Give as a numbered list, without blank lines, the data from the line with "Click the bottom 変更 button" up to and including the line with "pyautogui.click(x=91, y=141)", leaving out the pictures.

** start Data to process **

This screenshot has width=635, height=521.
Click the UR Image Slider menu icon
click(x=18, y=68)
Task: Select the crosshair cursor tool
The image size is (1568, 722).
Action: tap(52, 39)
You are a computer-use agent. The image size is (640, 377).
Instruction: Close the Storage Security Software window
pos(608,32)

** end Data to process **
** start Data to process **

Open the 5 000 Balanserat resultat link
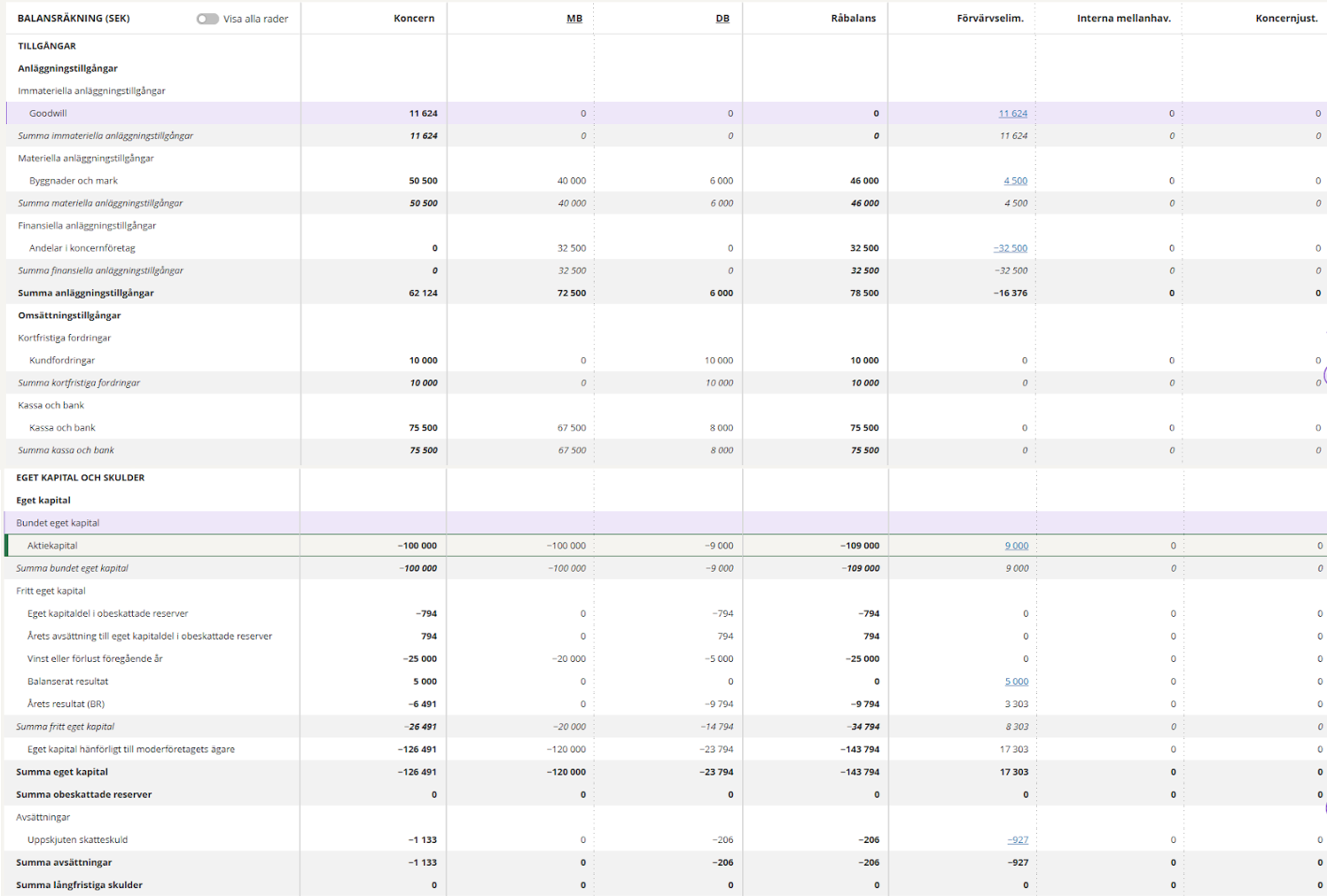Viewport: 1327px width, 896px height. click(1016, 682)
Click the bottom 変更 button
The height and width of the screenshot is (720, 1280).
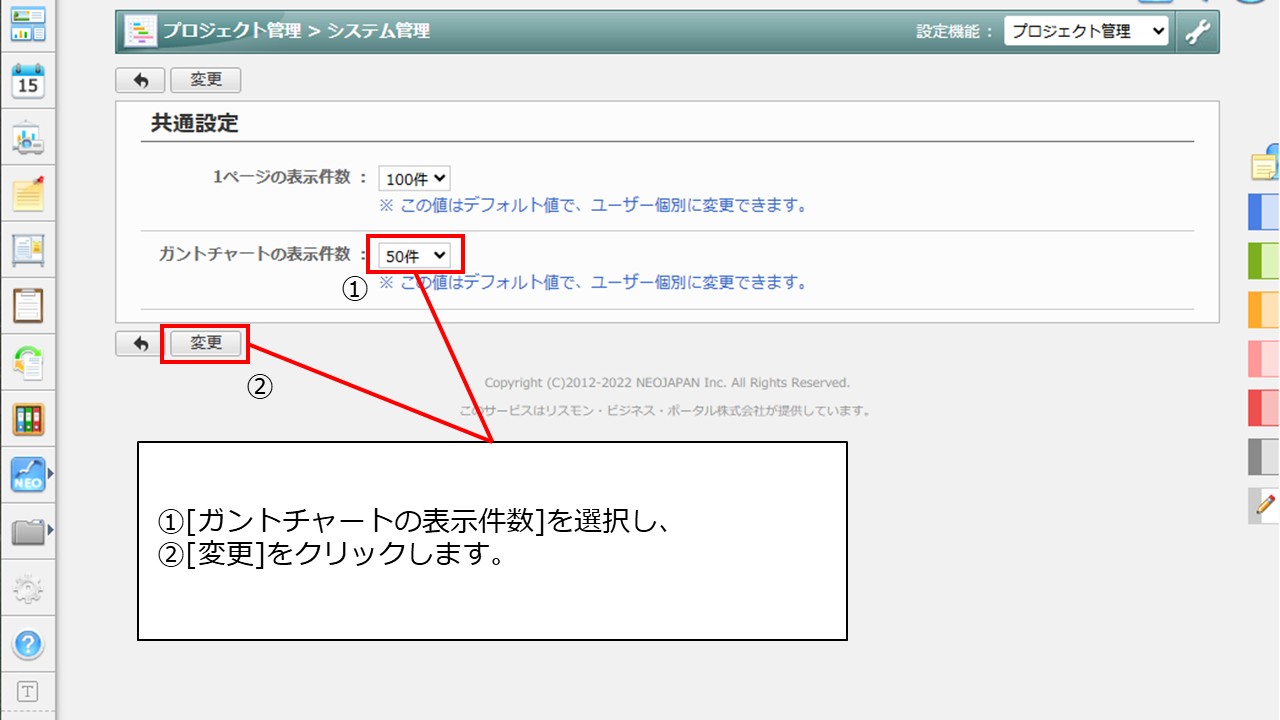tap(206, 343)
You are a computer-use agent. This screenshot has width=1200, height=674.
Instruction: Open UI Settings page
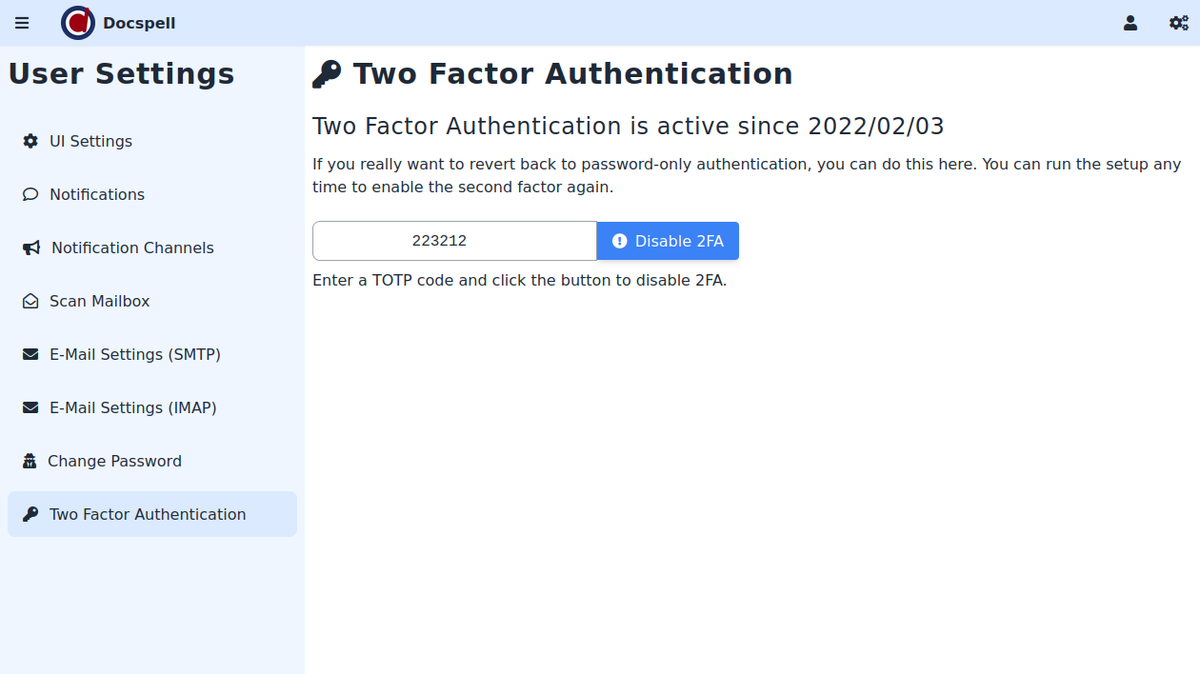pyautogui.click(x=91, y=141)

** end Data to process **

Output of the exercise:
1. Click the bottom 変更 button
2. The height and width of the screenshot is (720, 1280).
3. tap(206, 343)
4. You are a computer-use agent. This screenshot has width=1200, height=674.
5. Instruction: Open UI Settings page
6. pyautogui.click(x=91, y=141)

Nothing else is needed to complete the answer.